● **Data supplied**:
=======

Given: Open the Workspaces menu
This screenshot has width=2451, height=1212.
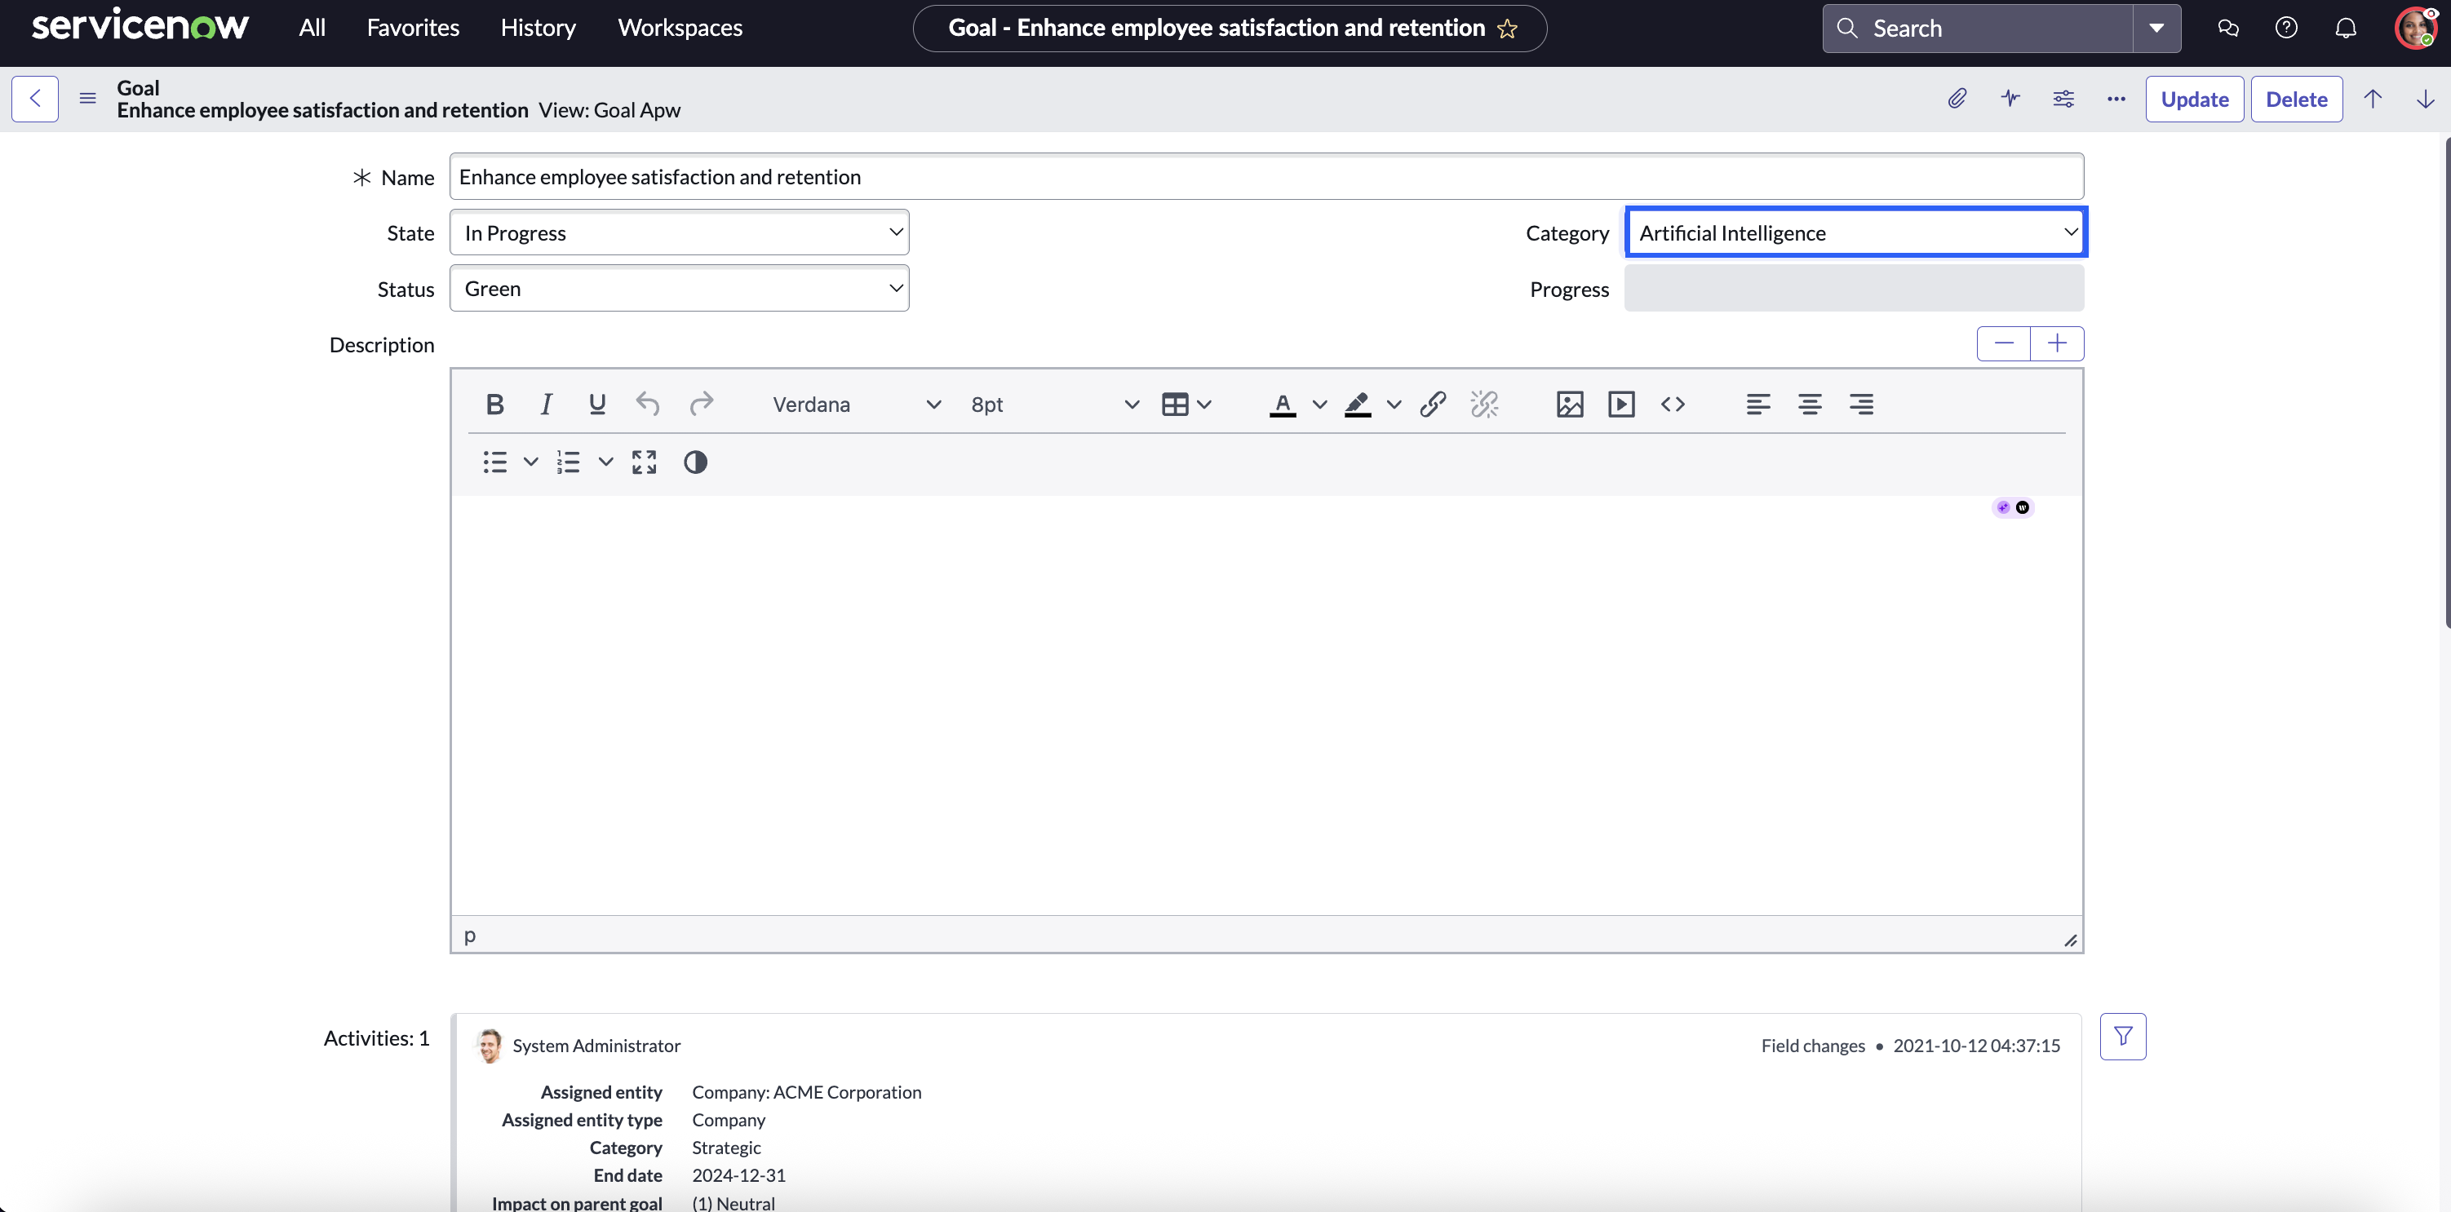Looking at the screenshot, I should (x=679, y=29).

=======

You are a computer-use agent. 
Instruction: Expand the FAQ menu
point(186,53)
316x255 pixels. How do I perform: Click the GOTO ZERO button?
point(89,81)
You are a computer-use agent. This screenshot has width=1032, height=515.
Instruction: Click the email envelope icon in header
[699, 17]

=======

Using the listing, filter for "computer" and return the matching lines.

● **Solved exercise**:
You are a computer-use agent. 
You are a computer-use agent. This screenshot has width=1032, height=515.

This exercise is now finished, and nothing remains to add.